On another related note, I found the comment below in another blog. It refers specifically to my own use of Erlang:
it’s [sic] be interesting to see how Steve mix [sic] Erlang and HTTP, since Erlang is asynchronous in nature and does not have any “resource” concept and HTTP’s sweet spots are just the opposite
That’s easy. If you want to experience HTTP as implemented in Erlang, just go to the Yaws website, which of course is powered by Yaws itself. As Ulf’s blog posting explains, Erlang message passing is asynchronous, but that really has nothing to do with Erlang’s ability to support protocols like HTTP. For example, when I was learning Erlang, given my CORBA background I wrote a subset of IIOP, and it was really quite easy. Furthermore, Erlang doesn’t need a “resource” concept to support HTTP. A resource in that context is, after all, ultimately just a chunk of code that processes incoming requests, and of course Erlang can do that.
If you want to know more, go pick up Joe Armstrong’s Erlang book — it’s quite excellent.
January 20th, 2008 |
Published in
CORBA, HTTP, IDL, REST, services, WSDL | Bookmark on Pinboard.in
Regarding the REST and IDL discussion, Joe Gregorio already wrote an excellent explanation six months ago. Perhaps the rest of us should have just linked to it to begin with and avoided wasting our time rehashing it all.
But then again, rehashing is fun! :-) On the same topic, I agree with much of what Dare said, except for this:
When building services with WS-*, you have a WSDL to describe your methods & expected inputs/outputs and XSD schema(s) to describe the schemas for said inputs/outputs. When building a RESTful Web Service, the need for both of these documents does not go away regardless of how often you repeat the phrase “uniform interface”.
I still disagree. The HTTP verb set defines a RESTful uniform interface. When comparing CORBA IDL or WSDL to HTTP web services, that verb set must be considered because it’s the only thing that you can directly relate to IDL and WSDL interfaces. Otherwise, you’re talking apples and oranges. The uniform HTTP interface is the only way for applications to interact with web resources in the same sense that CORBA applications interact with CORBA objects, and WSDL applications interact with WSDL services.

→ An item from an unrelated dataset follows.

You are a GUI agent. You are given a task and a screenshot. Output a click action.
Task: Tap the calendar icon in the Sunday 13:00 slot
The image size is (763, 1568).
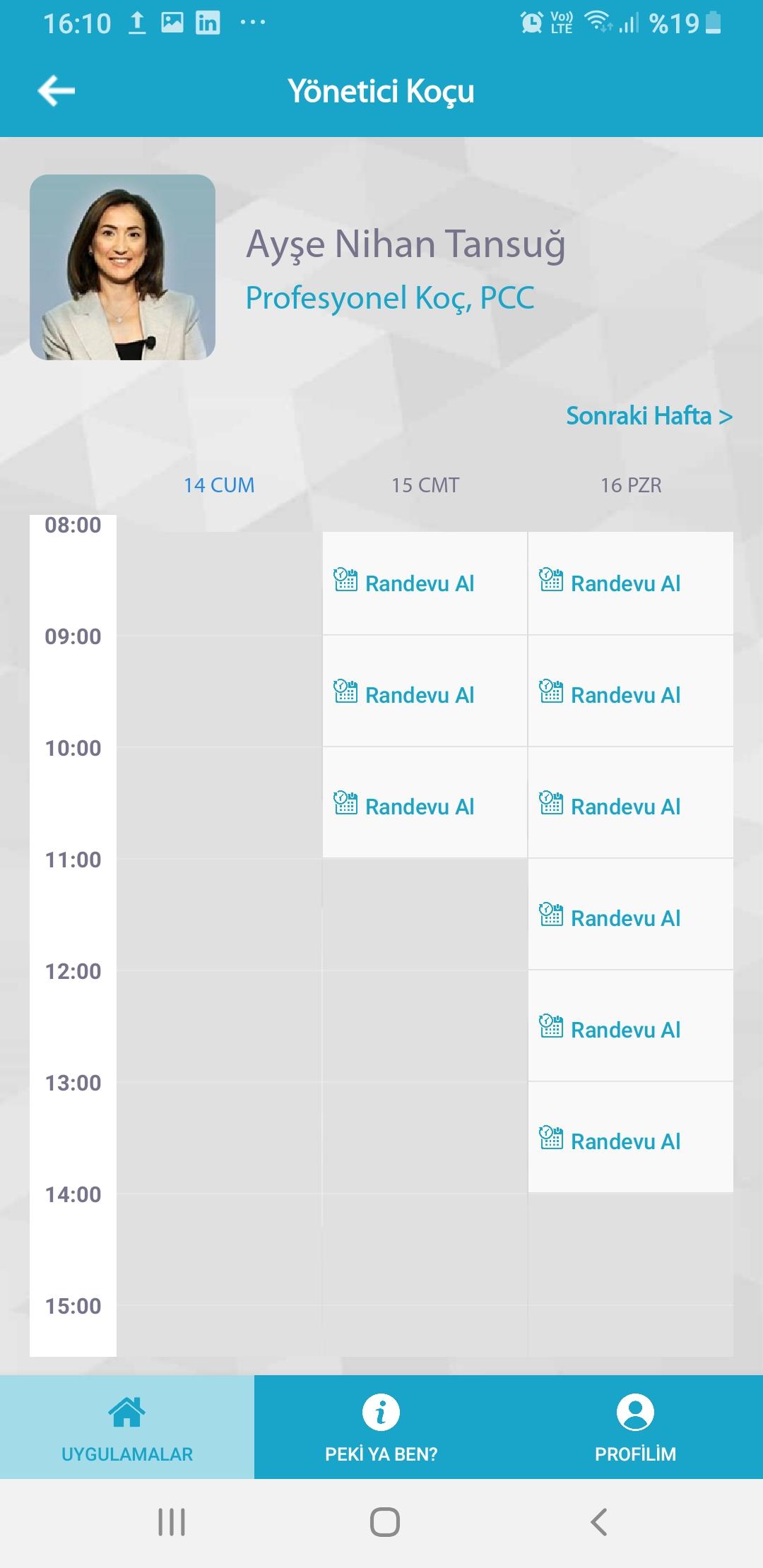(551, 1138)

Much of the typical IDL and WSDL definition is devoted to defining one or more specialized interfaces consisting of specialized methods/operations and specialized data types to pass across them. For web resources that use the uniform interface, however, there’s simply no need whatsoever to define interfaces like that. What are you going to do, define GET again and again for each of your resources, each time with exactly the same semantics already specified in RFC 2616? Obviously not.

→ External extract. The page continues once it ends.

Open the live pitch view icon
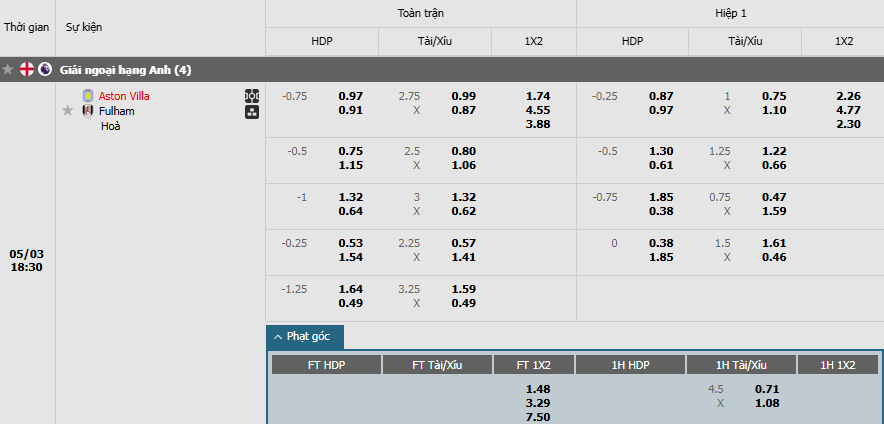The image size is (884, 424). point(252,96)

It’s easy to see that Joe’s OpenSearch document bears no semantic resemblance to a CORBA IDL or WSDL definition. Similarly, an AtomPub service document is nothing like IDL or WSDL either. Both of those documents essentially inform you of service URIs and media types, but they don’t define methods or operations. They don’t have to, because of the HTTP uniform interface. That’s important, and it’s why I disagree with Dare’s point quoted above.
Consider the mindset of the CORBA and WS-* developer. They use systems that force them to always think about all their service endpoints in terms of specialized interfaces. Given how much time I’ve spent in that world (and don’t forget, I still use CORBA too), I know for certain that the concept of the uniform interface is one of the big items that trips these developers up when they try to figure out what REST is about. It’s therefore important to keep the uniform interface as part of the conversation.